月刊ライフビジョン | 地域を生きる

夜店の出る街

薗田碩哉

 子どものころ、夏の土曜日の暑い夜は、ことさら心躍るひと時だった。わが住む商店街の通りに、市電の終点から次の停留所あたりまでの300㍍ほどにわたって、車道と歩道の境目にまたがって夜店が軒を連ねたからである(夏だけでなく秋の終わりまでやっていた)。

 実に多種多様な店があった。木製の枠にお面やおもちゃをたくさん吊した店、引き金を引くとコルクが飛び出す鉄砲で的の人形を打ち落とす射的、駄菓子を並べた店、水あめ屋、トウモロコシを焼いて醤油のタレをべったり塗ってくれる店、手回しの機械でかき氷を作って毒々しい色のシロップをかけて出す店、屋台にぐつぐつ煮え立った鍋を載せたおでん屋――秋から冬にかけては人気のお店で、5円玉握って買いに行き、太ったおばあさんが竹の串に刺して出してくれる「つみれ」の美味しかったことを今も忘れない――。

 子ども向けばかりではない。洋服やカバンも売っていたし、幅1㍍ほどで直径20㌢ぐらいの円筒状に巻いた色とりどりの布を並べて手際よく繰り出し、客に言われた長さに切って売る布屋もあった。「工場が火事に遭って…」と言いながら前に置いた泥の山から万年筆を引き出して布で磨いて売るおじさんもいた――毎週必ずいるので、ずいぶんあちこちで火事があるんだなあと思ったものだ。寅さんでお馴染みの威勢のいい啖呵売も「バナナの叩き売り」はじめいろいろやって来て、その名セリフに聞きほれた。和服に袴をつけた「ガマの油」売りが長い刀を抜いてホラ話をしながら半紙を畳んでは切っていく…1枚が2枚、2枚が4枚、4枚が8枚…細かく切って花吹雪。その後はその切れる刀で自分の二の腕をちょっと切って血を出し、その傷がたちどころに癒える名薬=ガマの油を売るのである。
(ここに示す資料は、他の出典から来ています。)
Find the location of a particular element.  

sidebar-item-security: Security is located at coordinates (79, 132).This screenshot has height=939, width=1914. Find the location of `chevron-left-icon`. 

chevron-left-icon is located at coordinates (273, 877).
 詰将棋もあった。大きな将棋盤にコマを並べ、詰め問題を出してお客に解かせる。ところがやさしそうに見えてこれがかなりの難問。金を払って挑戦するお客は次々と負ける。それでも必ず盤面に向かって考えている客がいるのだ。しかし、毎週見ていると将棋屋とお客が交代してやっていることがわかる―あれが「サクラ」なんだと先輩が教えてくれた。  

 今から考えると、夜店は「社会」というもののミニ・モデルだったと思う。そこでは友だちや知り合いにも会うが、たくさんの見知らぬ人もやってくる。世の中ってこんなに多種多彩なヤカラで成り立っているのだということが肌で分かる。夜店の客は格別目当ての買い物があるわけではなく、夏は夕涼みがてら夜のひと時を楽しみ、秋には人恋しい気持ちを紛らしながら群衆の波の間を遊泳する。裸電球とアセチレン・ランプの頼りない光の中で夢と現実の間(アワイ)にあるわが生の感触を得る、そんな気分も確かにあった。
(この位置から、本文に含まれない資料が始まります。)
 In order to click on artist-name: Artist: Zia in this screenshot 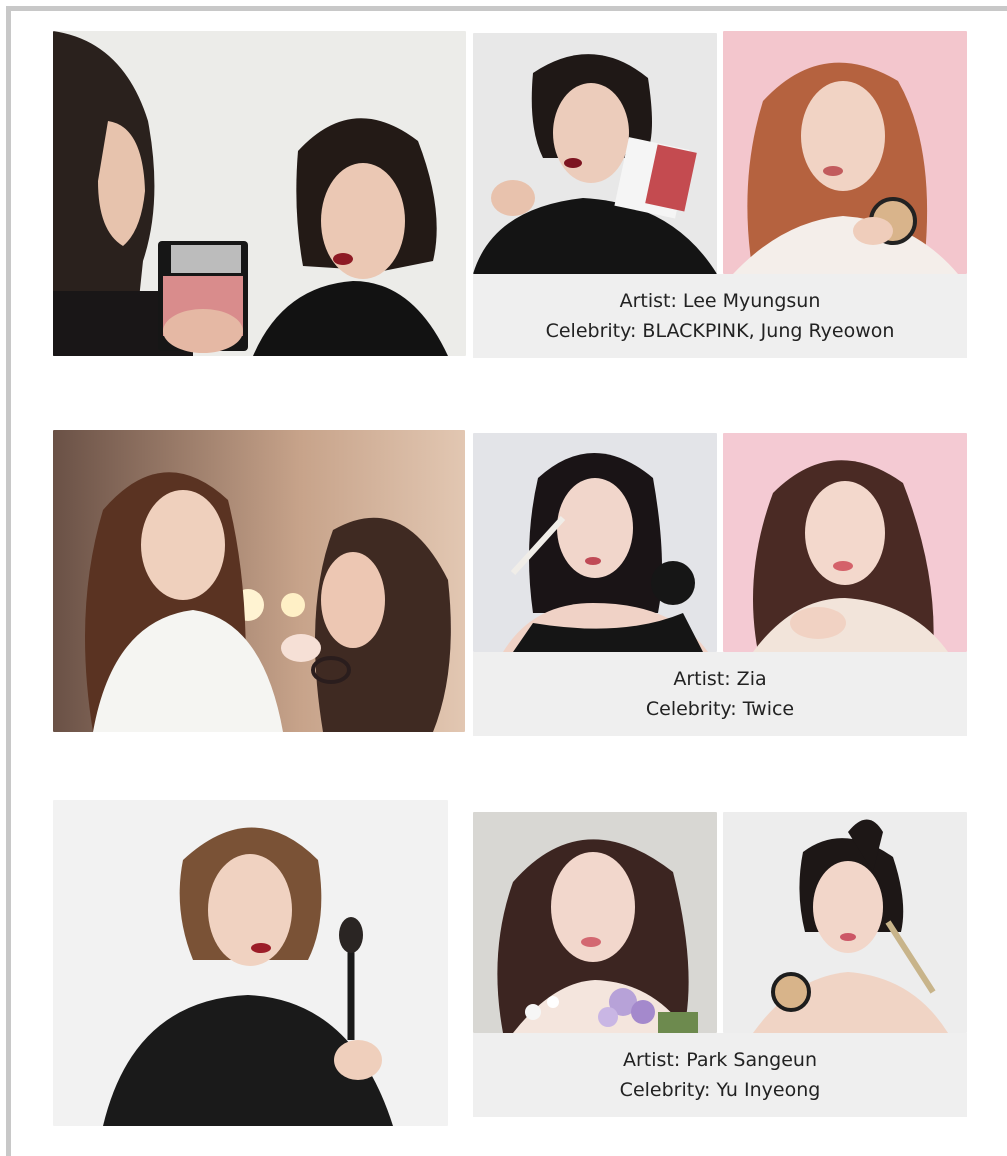, I will do `click(720, 679)`. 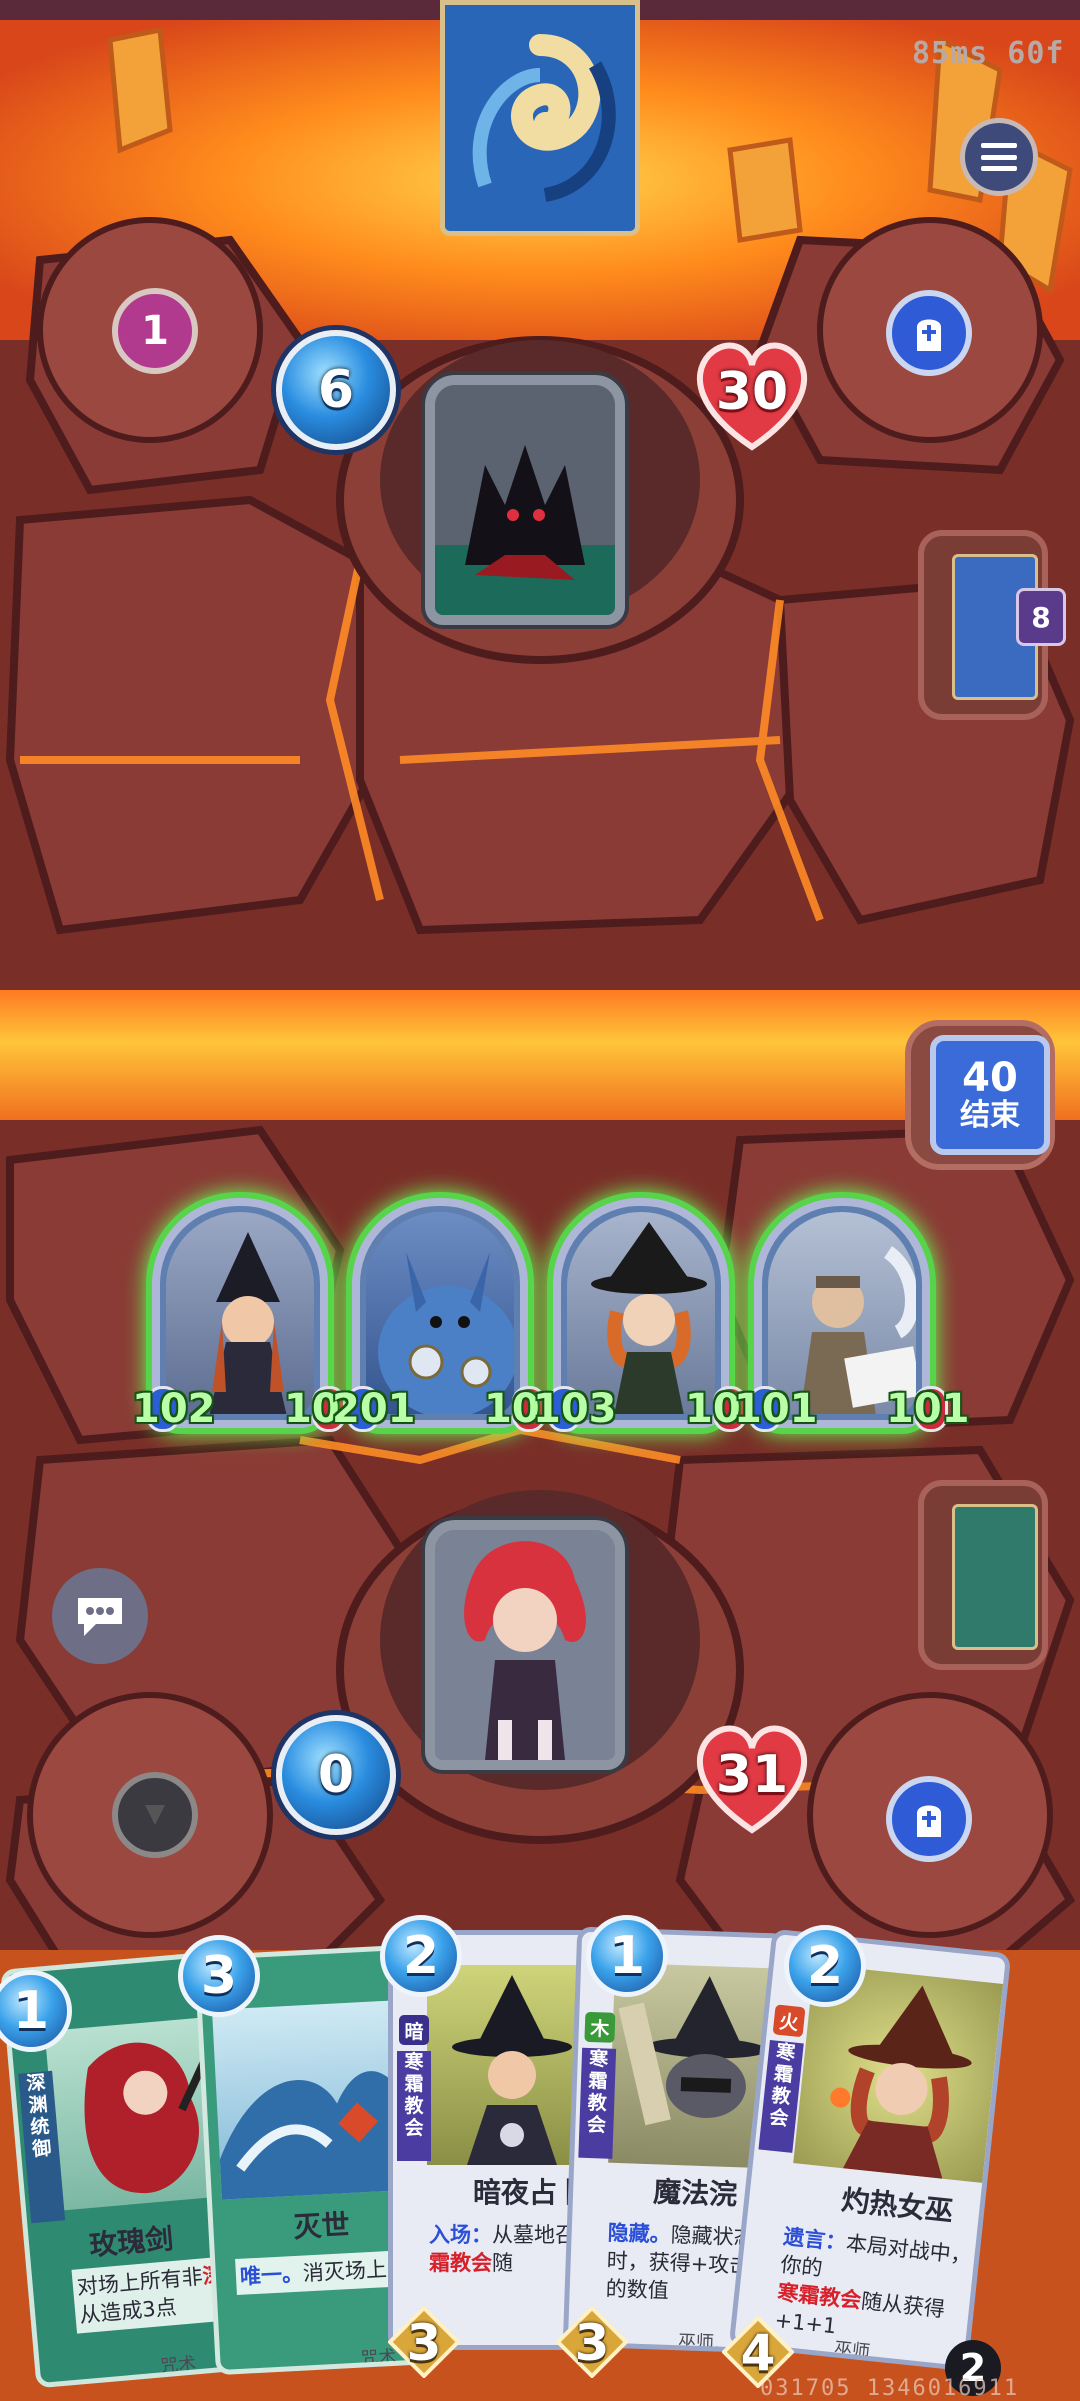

 地域の活性化のために商店街の復興は大切だが、商業の原点は縁日や夜店に集まる多彩な露店である。そこでは単純なモノ―カネ交換だけではない、人の目を引く工夫や面白おかしいしゃべりが重要な価値を持っていた。商業にはもともとコミュニケーションと「芸能」が必須の要素としてしっかり絡みついていたのだと思う。ほとんど詐欺師みたいな物売りや面白がらせてガセネタを売りつける口先三寸の香具師(ヤシ)のおじさん・おばさんたちをもう一度地域に取り戻したいものである。


【地域に生きる41――縁日と夜店】

 縁日は神社や寺で特別に縁のある日として祝われた日で、多くの参詣人が集まり、それを目当てにさまざまな露店が開かれた。夜店は、特に寺社に縁のない普通の町で、夏の夜などに露店を集めて客を呼び、賑わいを作り出そうとしたもの。かつてのような商店街の夜店は最近はあまり見かけない。
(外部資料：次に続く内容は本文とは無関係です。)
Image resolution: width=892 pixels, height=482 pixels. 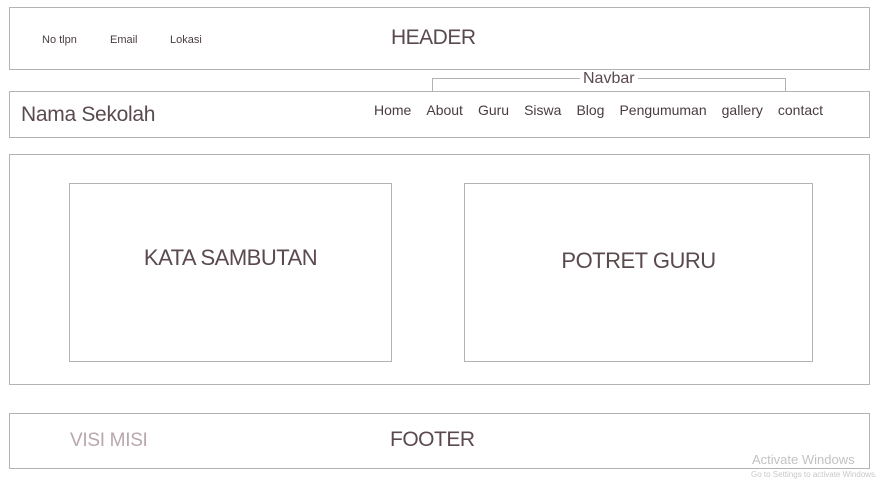 What do you see at coordinates (109, 440) in the screenshot?
I see `vision-mission-label: VISI MISI` at bounding box center [109, 440].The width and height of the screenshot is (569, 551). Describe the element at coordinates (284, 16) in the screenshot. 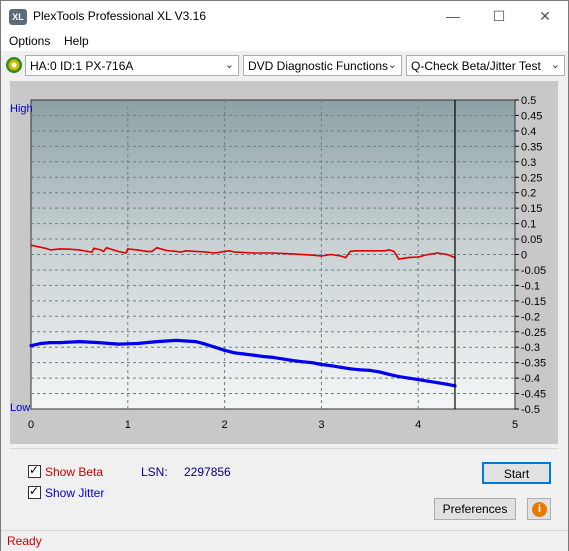

I see `title-bar: XL PlexTools Professional XL V3.16 — ☐ ✕` at that location.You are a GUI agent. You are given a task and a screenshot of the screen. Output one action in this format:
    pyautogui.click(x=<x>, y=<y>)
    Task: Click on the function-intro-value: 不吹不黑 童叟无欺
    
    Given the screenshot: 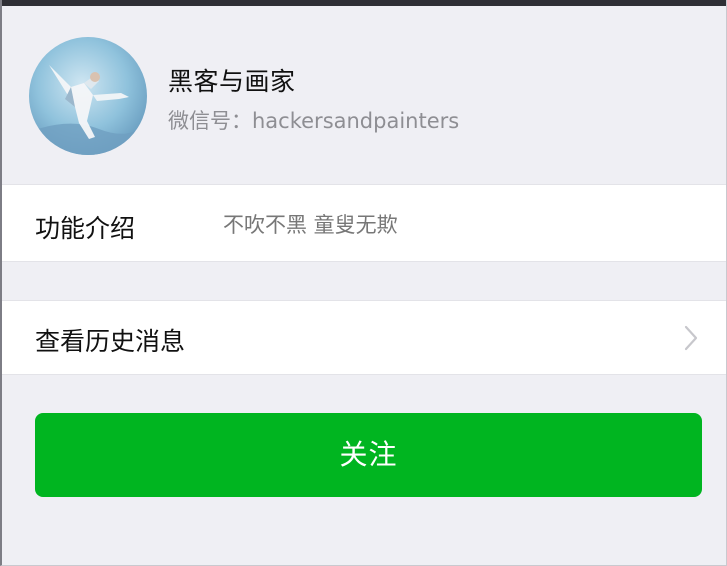 What is the action you would take?
    pyautogui.click(x=310, y=225)
    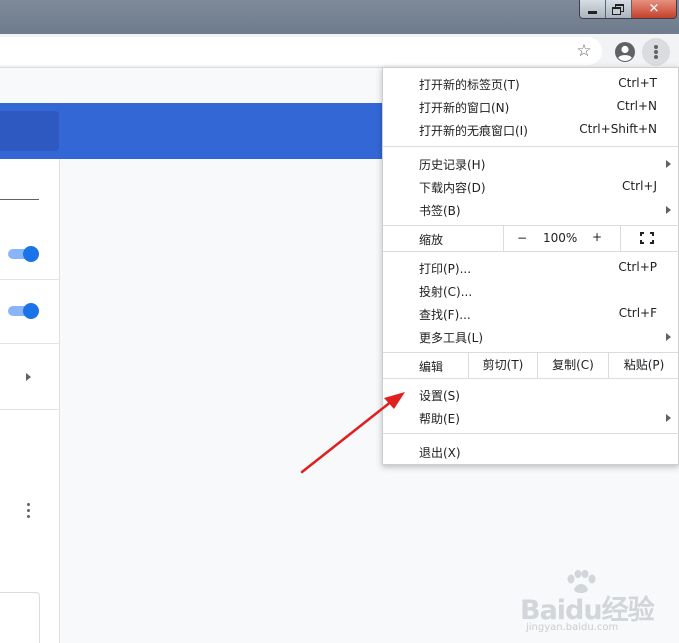  I want to click on menu-item-label: 书签(B), so click(440, 211).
薗田碩哉(そのだ せきや) 1943年、みなと横浜生まれ。日本レクリエーション協会で30年活動した後、女子短大で16年、余暇と遊びを教えていた。東京都町田市の里山で自然型幼児園を30年経営、現在は地域のNPOで遊びのまちづくりを推進中。NPOさんさんくらぶ理事長。